# Aim of the exercise:
Rewrite the court opinion excerpt between "After developing a" and "See State v.", inclusive, with "Nissan" replaced by "car".

# Selected extract:
* * *

After developing a reasonable suspicion that criminal activity may have been
afoot, Officer Schmidt radioed for another officer in the area to conduct an investigatory
stop of the Nissan. Officer Kinyon responded, located the Nissan reported by Officer
Schmidt, and after observing further suspicious activity by the driver, conducted an
investigatory stop. It was reasonable for Officer Kinyon to have relied upon Officer
Schmidt in conducting the stop. The collective information known between the two
officers rose to the level of reasonable suspicion. Further, once Officer Kinyon
conducted the investigatory stop, his immediate detection of the odor of raw and burning
marijuana gave him probable cause to conduct a search of the vehicle. See State v.
Hawkins, 766 N.E.2d 749, 752 (Ind. Ct. App. 2002) (holding when an officer detects the
odor of marijuana coming from a vehicle, the officer has probable cause to search the
vehicle), trans. denied. In conclusion, no Fourth Amendment violation occurred.
C. Article 1, Section 11
Podorsky also argues Officer Kinyon’s stop of the vehicle was a violation of
Article 1, section 11 of the Indiana Constitution. While this section appears to have been
derived from the Fourth Amendment and contains the same language, we interpret and
7
apply Article 1, section 11 independently from Fourth Amendment jurisprudence. State
v. Bullington, 802 N.E.2d 435, 438 (Ind. 2004) (citations omitted). For the purposes of
Article 1, section 11, the reasonableness of a search or seizure depends upon: “1) the
degree of concern, suspicion, or knowledge that a violation has occurred, 2) the degree of
intrusion the method of the search or seizure imposes on the citizen’s ordinary activities,
and 3) the extent of law enforcement needs.” Litchfield v. State, 824 N.E.2d 356, 361
(Ind. 2005).
As our above discussion of the officers’ reasonable suspicion demonstrates, the
officers had a relatively high degree of suspicion that the daughter was attempting to
commit delinquency and that whoever was in the vehicle may have been contributing to
the delinquency of a minor. The degree of intrusion was rather minimal. Officer Kinyon
conducted a brief investigatory stop, and the only reason it continued beyond the scope of
a few minutes and resulted in Officer Kinyon searching the vehicle is because he detected
the odor of marijuana. While the extent of law enforcement needs was not that dramatic,
as no one was in danger and no violent offenses had been committed, based on the
balance of these three factors we conclude Article 1, section 11 was not violated. The
only factor contributing much weight is the degree of the officers’ suspicion that
Cooper’s daughter was sneaking out and being aided by the occupants of the vehicle.

* * *

# Data provided:

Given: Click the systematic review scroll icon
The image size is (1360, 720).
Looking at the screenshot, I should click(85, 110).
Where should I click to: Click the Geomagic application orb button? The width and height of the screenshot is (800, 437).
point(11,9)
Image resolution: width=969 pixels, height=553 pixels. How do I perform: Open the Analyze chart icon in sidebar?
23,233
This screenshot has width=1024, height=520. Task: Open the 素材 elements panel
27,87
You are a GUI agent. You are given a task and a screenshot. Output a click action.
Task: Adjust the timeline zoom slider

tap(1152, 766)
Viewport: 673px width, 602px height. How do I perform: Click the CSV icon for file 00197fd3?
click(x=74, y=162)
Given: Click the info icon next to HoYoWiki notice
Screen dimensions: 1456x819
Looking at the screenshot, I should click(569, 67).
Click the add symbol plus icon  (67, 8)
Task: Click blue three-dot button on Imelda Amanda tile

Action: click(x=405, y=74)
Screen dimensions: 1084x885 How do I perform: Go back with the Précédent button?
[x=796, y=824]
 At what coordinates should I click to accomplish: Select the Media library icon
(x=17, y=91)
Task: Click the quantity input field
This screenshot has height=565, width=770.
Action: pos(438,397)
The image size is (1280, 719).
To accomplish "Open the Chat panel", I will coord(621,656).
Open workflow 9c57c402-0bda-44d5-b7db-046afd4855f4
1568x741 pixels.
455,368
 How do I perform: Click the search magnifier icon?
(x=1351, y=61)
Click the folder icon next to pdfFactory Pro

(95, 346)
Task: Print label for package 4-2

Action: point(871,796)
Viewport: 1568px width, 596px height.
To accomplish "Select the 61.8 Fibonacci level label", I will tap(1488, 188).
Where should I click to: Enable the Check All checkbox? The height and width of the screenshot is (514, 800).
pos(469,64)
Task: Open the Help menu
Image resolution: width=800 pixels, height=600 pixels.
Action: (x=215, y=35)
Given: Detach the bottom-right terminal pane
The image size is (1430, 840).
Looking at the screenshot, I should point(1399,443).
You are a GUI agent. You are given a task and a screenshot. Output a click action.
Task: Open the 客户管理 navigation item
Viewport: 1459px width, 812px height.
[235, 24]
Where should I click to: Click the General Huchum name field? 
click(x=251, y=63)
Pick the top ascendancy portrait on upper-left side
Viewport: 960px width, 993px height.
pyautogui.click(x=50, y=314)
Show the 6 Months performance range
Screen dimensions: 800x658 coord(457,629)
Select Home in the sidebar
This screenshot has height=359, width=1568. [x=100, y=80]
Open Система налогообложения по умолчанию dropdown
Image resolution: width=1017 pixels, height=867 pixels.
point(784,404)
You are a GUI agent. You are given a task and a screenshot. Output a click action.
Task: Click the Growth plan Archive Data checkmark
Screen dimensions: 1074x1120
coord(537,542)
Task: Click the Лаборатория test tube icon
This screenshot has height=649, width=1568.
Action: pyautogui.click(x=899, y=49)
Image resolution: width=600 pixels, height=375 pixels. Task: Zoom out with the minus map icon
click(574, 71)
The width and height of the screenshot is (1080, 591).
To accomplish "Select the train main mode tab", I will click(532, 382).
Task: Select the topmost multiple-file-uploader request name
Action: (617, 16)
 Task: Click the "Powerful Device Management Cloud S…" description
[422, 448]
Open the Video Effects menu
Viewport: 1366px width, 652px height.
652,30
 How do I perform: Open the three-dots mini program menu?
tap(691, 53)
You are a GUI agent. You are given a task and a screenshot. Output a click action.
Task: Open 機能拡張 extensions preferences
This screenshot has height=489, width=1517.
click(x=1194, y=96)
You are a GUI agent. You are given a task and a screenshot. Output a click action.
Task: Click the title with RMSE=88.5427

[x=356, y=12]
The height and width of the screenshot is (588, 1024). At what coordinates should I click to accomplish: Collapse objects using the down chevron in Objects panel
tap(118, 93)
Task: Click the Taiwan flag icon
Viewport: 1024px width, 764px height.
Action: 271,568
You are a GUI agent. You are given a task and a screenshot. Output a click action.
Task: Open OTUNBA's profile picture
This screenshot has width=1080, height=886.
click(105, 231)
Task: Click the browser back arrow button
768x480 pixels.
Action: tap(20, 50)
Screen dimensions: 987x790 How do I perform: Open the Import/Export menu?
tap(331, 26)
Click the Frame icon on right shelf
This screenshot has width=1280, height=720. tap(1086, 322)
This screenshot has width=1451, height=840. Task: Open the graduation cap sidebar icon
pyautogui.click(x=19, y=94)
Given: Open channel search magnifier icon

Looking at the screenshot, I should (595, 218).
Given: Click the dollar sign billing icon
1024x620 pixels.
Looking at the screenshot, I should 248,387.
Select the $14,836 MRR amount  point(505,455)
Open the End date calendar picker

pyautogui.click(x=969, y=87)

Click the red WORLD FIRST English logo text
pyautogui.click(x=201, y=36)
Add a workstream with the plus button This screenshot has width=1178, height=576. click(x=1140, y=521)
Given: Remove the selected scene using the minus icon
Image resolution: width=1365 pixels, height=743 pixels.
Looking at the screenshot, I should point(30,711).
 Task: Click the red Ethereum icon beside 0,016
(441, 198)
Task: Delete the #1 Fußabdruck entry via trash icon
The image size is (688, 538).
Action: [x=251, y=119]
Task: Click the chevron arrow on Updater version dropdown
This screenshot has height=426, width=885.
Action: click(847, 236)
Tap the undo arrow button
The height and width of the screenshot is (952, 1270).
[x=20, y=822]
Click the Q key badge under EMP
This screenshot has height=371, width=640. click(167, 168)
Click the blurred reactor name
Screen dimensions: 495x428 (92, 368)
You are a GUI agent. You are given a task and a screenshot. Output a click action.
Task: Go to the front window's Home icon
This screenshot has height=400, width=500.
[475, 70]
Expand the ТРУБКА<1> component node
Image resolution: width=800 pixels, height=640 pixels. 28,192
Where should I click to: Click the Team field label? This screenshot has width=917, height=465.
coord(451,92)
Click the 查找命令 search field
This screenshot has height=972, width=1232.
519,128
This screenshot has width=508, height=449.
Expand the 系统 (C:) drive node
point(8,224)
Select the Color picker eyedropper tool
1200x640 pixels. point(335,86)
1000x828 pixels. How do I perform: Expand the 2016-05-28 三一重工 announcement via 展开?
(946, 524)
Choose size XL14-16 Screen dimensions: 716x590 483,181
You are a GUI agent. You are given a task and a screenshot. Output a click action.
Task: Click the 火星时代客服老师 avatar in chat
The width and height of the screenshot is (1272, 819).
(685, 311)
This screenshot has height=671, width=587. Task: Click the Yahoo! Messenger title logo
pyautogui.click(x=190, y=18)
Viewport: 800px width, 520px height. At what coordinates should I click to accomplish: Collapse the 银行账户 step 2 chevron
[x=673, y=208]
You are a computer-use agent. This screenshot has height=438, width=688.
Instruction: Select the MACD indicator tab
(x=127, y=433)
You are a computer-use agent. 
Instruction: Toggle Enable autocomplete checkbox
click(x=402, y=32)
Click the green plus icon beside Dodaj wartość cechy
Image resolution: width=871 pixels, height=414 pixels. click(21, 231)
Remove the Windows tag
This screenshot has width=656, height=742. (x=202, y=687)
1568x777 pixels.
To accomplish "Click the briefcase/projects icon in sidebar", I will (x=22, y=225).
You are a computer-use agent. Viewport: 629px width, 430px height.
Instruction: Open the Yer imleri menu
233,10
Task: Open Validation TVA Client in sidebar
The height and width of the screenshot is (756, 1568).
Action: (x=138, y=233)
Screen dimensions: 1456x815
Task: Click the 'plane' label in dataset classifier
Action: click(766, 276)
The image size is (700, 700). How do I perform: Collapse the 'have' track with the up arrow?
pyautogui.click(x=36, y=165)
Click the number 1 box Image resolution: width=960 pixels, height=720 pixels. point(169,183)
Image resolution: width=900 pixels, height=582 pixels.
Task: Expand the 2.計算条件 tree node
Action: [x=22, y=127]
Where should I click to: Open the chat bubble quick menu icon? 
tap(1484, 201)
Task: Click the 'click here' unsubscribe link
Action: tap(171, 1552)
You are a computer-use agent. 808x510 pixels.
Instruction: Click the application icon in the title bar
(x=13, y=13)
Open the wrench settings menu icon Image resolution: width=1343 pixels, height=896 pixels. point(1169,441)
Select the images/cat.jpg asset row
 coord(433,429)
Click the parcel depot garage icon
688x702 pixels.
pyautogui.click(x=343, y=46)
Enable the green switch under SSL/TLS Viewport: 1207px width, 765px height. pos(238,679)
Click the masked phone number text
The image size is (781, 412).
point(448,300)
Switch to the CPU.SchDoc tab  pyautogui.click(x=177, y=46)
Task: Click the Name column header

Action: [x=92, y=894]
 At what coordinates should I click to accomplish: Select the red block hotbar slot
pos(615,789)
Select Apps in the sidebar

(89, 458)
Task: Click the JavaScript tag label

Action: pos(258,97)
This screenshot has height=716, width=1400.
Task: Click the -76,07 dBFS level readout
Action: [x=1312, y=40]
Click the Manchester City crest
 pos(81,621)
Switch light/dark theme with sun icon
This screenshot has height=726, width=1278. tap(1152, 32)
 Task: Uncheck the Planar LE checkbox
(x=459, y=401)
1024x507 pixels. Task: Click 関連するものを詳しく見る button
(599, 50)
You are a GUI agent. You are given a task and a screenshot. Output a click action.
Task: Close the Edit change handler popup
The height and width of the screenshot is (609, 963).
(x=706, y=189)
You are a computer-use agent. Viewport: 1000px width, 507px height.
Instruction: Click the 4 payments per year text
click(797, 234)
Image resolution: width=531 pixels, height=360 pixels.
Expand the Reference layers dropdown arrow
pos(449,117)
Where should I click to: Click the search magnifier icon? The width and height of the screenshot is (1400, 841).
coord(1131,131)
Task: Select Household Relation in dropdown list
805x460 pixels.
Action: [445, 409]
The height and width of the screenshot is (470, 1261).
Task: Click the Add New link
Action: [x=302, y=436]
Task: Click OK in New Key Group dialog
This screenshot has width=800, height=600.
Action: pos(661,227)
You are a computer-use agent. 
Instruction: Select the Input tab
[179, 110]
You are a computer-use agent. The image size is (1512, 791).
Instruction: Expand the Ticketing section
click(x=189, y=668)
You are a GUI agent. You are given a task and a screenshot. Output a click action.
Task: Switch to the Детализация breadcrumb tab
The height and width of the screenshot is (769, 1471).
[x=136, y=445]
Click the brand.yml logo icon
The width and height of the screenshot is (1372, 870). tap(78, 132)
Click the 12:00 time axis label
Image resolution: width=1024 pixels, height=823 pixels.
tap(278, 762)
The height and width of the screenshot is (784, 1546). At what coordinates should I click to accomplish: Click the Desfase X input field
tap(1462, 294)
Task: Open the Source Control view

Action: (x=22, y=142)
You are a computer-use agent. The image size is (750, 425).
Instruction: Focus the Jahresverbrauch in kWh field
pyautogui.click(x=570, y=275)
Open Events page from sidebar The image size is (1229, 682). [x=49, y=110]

* * *

# Problem solution:
After developing a reasonable suspicion that criminal activity may have been
afoot, Officer Schmidt radioed for another officer in the area to conduct an investigatory
stop of the car. Officer Kinyon responded, located the car reported by Officer
Schmidt, and after observing further suspicious activity by the driver, conducted an
investigatory stop. It was reasonable for Officer Kinyon to have relied upon Officer
Schmidt in conducting the stop. The collective information known between the two
officers rose to the level of reasonable suspicion. Further, once Officer Kinyon
conducted the investigatory stop, his immediate detection of the odor of raw and burning
marijuana gave him probable cause to conduct a search of the vehicle. See State v.